La violazione di queste condizioni provoca inevitabilmente un conflitto tra
il partito e la classe, una scissione tra di loro, una contrapposizione dell'uno
all'altra.
Si può imporre con la forza alla classe operaia la funzione dirigente
del partito? No, non si può. In ogni caso una direzione imposta con
la forza non può essere veramente duratura. Il partito, se vuole rimanere
il partito del proletariato, deve sapere che esso è anzitutto e soprattutto
il dirigente, il capo, il maestro della classe operaia. Non dobbiamo dimenticare
le parole scritte da Lenin, a questo riguardo, nel suo opuscolo « Stato
e rivoluzione »:
« Educando il partito operaio, il marxismo educa un'avanguardia del
proletariato, capace di prendere il potere e di condurre tutto il popolo al
socialismo, capace di dirigere e di organizzare il nuovo regime, d'essere
il maestro, il dirigente, il capo (il corsivo è mio. G. St.) di tutti
i lavoratori, senza la borghesia e contro la borghesia » (vol. XXI,
p. 386, ed. russa).
Si può forse considerare il partito come dirigente effettivo della
classe se la sua politica è sbagliata, se la sua politica entra in
collisione con gli interessi della classe? Naturalmente non si può.
Qualora ciò avvenga, il partito, se vuole continuare a essere il dirigente,
deve rivedere la sua politica, deve correggere la sua politica, deve riconoscere
il suo errore e correggerlo. Per avere una conferma di questa tesi, basterebbe
riferirsi a un fatto della storia del nostro partito, al periodo della abolizione
del prelevamento dell'eccedenza dei prodotti agricoli, quando le masse operaie
e contadine erano manifestamente malcontente della nostra politica e il partito
si accinse, si accinse apertamente e lealmente alla revisione di essa. Ecco
che cosa disse allora Lenin al Decimo Congresso, circa il problema dell'abolizione
del prelevamento dell'eccedenza dei prodotti agricoli e dell'introduzione
della nuova politica economica:
« Non dobbiamo cercare di non nascondere nulla, ma dobbiamo dire francamente
che i contadini sono malcontenti della forma di rapporti che si è stabilita
fra noi e loro, che essi non vogliono saperne di questa forma di rapporti
e che così non si andrà avanti. Questo è indiscutibile.

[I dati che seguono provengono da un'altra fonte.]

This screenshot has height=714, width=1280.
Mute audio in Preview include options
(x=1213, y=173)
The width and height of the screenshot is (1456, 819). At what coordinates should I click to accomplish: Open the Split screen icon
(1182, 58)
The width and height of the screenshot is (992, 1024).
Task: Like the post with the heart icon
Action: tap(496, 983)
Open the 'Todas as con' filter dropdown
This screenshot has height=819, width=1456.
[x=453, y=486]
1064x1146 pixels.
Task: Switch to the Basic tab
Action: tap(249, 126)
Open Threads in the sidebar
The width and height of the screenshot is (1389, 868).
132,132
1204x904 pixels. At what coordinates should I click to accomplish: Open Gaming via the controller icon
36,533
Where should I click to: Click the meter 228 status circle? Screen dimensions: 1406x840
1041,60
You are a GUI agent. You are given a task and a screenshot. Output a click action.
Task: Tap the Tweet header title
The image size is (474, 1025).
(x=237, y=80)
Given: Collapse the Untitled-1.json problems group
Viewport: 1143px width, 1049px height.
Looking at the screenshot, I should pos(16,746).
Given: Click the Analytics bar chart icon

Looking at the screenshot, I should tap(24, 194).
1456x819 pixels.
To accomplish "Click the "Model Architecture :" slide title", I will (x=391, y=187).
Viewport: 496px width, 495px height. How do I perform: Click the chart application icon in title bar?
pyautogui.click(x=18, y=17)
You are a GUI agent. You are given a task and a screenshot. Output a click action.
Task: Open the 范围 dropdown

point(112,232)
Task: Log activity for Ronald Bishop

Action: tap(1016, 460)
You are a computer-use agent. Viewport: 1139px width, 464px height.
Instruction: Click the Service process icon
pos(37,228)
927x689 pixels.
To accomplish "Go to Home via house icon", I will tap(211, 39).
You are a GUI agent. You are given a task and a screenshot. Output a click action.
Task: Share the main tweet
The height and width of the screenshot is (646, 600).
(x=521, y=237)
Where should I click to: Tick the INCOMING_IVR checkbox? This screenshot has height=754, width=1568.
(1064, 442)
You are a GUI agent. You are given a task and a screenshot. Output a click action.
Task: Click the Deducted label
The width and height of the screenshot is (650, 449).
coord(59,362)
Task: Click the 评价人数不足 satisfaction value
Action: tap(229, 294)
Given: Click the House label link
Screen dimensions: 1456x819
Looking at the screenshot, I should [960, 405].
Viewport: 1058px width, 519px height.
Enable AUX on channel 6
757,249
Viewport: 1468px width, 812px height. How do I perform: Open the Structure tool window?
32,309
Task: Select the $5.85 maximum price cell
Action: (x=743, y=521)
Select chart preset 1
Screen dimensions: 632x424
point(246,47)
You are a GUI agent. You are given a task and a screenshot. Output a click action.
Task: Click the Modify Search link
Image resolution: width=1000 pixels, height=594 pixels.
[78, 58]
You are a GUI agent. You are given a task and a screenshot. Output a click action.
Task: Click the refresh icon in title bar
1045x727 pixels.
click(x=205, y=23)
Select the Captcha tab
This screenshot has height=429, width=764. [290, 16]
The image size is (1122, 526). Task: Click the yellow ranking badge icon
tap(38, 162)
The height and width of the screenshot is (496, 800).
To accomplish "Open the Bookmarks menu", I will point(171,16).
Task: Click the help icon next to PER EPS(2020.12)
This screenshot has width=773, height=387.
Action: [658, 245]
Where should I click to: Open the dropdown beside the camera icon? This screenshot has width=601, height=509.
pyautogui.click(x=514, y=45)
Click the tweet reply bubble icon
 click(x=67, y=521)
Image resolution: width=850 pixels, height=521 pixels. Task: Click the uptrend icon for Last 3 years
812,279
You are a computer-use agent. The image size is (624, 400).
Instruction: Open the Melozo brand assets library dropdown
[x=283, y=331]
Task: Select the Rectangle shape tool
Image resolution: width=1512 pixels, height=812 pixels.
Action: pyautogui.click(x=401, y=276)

Questa loro volontà si è espressa in modo ben determinato. Si
tratta della volontà di masse enormi della popolazione lavoratrice.
Dobbiamo tenerne conto e siamo degli uomini politici abbastanza sensati per
dire francamente: orsù, rivediamo la nostra politica verso i contadini
» (il corsivo è mio. G. St.). (« Rapporto sull'imposta
in natura al Decimo Congresso del P.C.(b)R. », vol. XXVI, p. 238, ed.
russa).
Si può forse pensare che il partito debba assumere l'iniziativa e la
direzione dell'organizzazione di azioni decisive di massa, per la semplice
ragione che la sua politica è giusta in generale, e questa politica
non ha ancora riscosso la fiducia e l'appoggio della classe e ciò in
conseguenza, per esempio, dell'arretratezza politica di questa, se il partito
non è ancora riuscito a convincere la classe della giustezza della
sua politica e ciò, ad esempio, per il fatto che gli avvenimenti non
sono ancora maturi? No, non si può. In questi casi il partito, se vuole
essere un vero dirigente, deve saper attendere, deve convincere le masse della
giustezza della sua politica, deve aiutare le masse a convincersi, per propria
esperienza, della giustezza di questa politica.
« Se il partito rivoluzionario — dice Lenin — non ha la
maggioranza fra gli strati avanzati delle classi rivoluzionarie e nel paese,
non si può parlare di insurrezione ». (« Potranno i bolscevichi
conservare il potere statale? », vol. XXI, p. 282, ed. russa).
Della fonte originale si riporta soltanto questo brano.